HBase Standard Edition

Prepare the Environment

The network environment of HBase resides in the VPC. Therefore, you must add the security group that opens ports 2181, 10600, and 16020. In addition, you must add the IP address of the corresponding MaxCompute instance to the whitelist of HBase.

Find the Corresponding Security Group in the VPC

You can find the corresponding security group by looking up the corresponding VPC that you have found. Then, add the security group and set the ports.

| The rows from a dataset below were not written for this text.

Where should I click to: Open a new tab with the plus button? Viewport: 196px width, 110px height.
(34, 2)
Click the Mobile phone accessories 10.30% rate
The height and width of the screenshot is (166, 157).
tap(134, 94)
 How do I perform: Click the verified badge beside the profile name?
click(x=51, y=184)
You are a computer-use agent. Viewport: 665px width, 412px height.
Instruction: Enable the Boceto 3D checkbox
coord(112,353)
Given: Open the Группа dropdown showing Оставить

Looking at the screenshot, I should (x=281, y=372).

Add to the Whitelist of HBase

Add the following IP address to the whitelist of HBase.

100.104.0.0/16

Create a Table in HBase

create 'test','cf'

Develop a Spark Program

Define the required HBase dependencies.

 <dependency>
      <groupId>org.apache.hbase</groupId>
      <artifactId>hbase-mapreduce</artifactId>
      <version>2.0.2</version>
    </dependency>
     <dependency>
      <groupId>com.aliyun.hbase</groupId>
      <artifactId>alihbase-client</artifactId>
      <version>2.0.5</version>
    </dependency>

Write the Code

object App {
  def main(args: Array[String]) {
    val spark = SparkSession
      .builder()
      .appName("HbaseTest")
      .config("spark.sql.catalogImplementation", "odps")
      .config("spark.hadoop.odps.end.point","http://service.cn.maxcompute.aliyun.com/api")
      .config("spark.hadoop.odps.runtime.end.point","http://service.cn.maxcompute.aliyun-inc.com/api")
      .getOrCreate()

    val sc = spark.sparkContext
    val config = HBaseConfiguration.create()
    val zkAddress = "hb-2zecxg2ltnpeg8me4-master*-***:2181,hb-2zecxg2ltnpeg8me4-master*-***:2181,hb-2zecxg2ltnpeg8me4-master*-***:2181"
    config.set(HConstants.ZOOKEEPER_QUORUM, zkAddress);
    val jobConf = new JobConf(config)
    jobConf.setOutputFormat(classOf[TableOutputFormat])
    jobConf.set(TableOutputFormat.OUTPUT_TABLE,"test")


    try{

      import spark. _
      spark.sql("select '7', 88 ").rdd.map(row => {
        val name= row(0).asInstanceOf[String]
        val id = row(1).asInstanceOf[Integer]
        val put = new Put(Bytes.toBytes(id))
        put.addColumn(Bytes.toBytes("cf"), Bytes.toBytes(id), Bytes.toBytes(name))
        (new ImmutableBytesWritable, put)
      }).saveAsHadoopDataset(jobConf)
    } finally {
      sc.stop()
    }
  }
}

Submit the Program to DataWorks

The size of the program is greater than 50 MB, so you will need to submit it through the MaxCompute client.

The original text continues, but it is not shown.